The Patent Trial and Appeal Board that was created with the passage of the America Invents Act in 2011 is acting in a way that some would say weakens the strength of patents overall.
“They have been nullifying a lot of patents over the last couple of years,” said Torrance. “It’s a relatively inexpensive process, you can do it fairly quickly and some people have called it the patent death court. What folks are worried about who think strong patent rights are a good thing is that it’s too easy to lose the patent right.”
The previous system required you to challenge the patent in Federal court before a jury.
“Those who say that patents are important for innovation also say that this should be a private property right and very hard to lose once you get it,” said Torrance. “Other folks say patents are being misused by patent trolls, companies that don’t actually produce anything. Instead, they acquire a bunch of patents and then they sue vulnerable companies, hoping for a lucrative settlement.”

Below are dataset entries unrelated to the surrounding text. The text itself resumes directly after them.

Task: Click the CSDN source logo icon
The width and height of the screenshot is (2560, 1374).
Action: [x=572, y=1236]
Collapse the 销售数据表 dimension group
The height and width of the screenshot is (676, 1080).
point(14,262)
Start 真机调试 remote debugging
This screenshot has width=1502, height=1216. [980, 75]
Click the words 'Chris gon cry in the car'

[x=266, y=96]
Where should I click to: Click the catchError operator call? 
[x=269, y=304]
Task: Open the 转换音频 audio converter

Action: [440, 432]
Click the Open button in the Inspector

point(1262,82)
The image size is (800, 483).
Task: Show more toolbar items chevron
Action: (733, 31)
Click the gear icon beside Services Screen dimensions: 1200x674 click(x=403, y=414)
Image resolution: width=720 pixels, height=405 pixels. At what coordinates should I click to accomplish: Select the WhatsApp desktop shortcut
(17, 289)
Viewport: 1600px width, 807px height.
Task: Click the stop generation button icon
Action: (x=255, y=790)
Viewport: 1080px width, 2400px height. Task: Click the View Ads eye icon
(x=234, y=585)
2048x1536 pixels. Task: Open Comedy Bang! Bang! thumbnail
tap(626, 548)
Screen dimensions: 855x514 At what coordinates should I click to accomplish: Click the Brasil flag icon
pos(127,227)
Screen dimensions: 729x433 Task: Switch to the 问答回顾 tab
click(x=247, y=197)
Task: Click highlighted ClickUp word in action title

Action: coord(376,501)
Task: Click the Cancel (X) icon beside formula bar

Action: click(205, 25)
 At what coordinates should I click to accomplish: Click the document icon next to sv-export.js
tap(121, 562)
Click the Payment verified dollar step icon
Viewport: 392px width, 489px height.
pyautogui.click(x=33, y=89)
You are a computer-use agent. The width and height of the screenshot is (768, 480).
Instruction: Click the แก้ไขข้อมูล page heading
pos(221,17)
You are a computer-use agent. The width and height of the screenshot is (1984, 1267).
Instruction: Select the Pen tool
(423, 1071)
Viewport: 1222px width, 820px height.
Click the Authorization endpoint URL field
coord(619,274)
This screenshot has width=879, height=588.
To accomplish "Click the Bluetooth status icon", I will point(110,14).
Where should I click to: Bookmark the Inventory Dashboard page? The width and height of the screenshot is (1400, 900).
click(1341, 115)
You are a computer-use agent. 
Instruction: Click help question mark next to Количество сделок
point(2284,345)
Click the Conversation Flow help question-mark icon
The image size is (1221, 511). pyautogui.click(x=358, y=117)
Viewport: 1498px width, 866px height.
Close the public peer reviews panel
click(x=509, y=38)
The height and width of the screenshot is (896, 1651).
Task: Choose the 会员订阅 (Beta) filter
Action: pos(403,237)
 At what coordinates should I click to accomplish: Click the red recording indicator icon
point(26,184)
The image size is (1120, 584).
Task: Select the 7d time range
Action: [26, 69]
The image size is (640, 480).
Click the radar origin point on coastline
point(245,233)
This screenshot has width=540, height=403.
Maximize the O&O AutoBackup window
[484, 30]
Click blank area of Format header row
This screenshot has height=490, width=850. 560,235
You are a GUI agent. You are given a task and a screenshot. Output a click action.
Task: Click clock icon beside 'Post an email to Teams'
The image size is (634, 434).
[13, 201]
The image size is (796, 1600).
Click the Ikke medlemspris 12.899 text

The purpose of the Patent Trial and Appeal Board is thought of by some to be a good guard against patent trolls. Whether a strong or a weak patent is more advantageous may simply come down to what kind of a company you are.
“If you’re a company that makes a lot of copies, or that wants to be free to make whatever sorts of products you want to make without having to pay license fees to patent owners, it actually makes that kind of business much easier to conduct,” said Torrance. “If you are a company that relies on research and development to develop groundbreaking technologies and protects those with patents and then wants to be compensated for the research and development by
being able to have a monopoly on selling or making or licensing that particular technology, then you want the right to be very, very strong and you don’t want the patent right to be easily overturned.”
There is no word on when the U.S. Supreme Court will issue its decision in the case.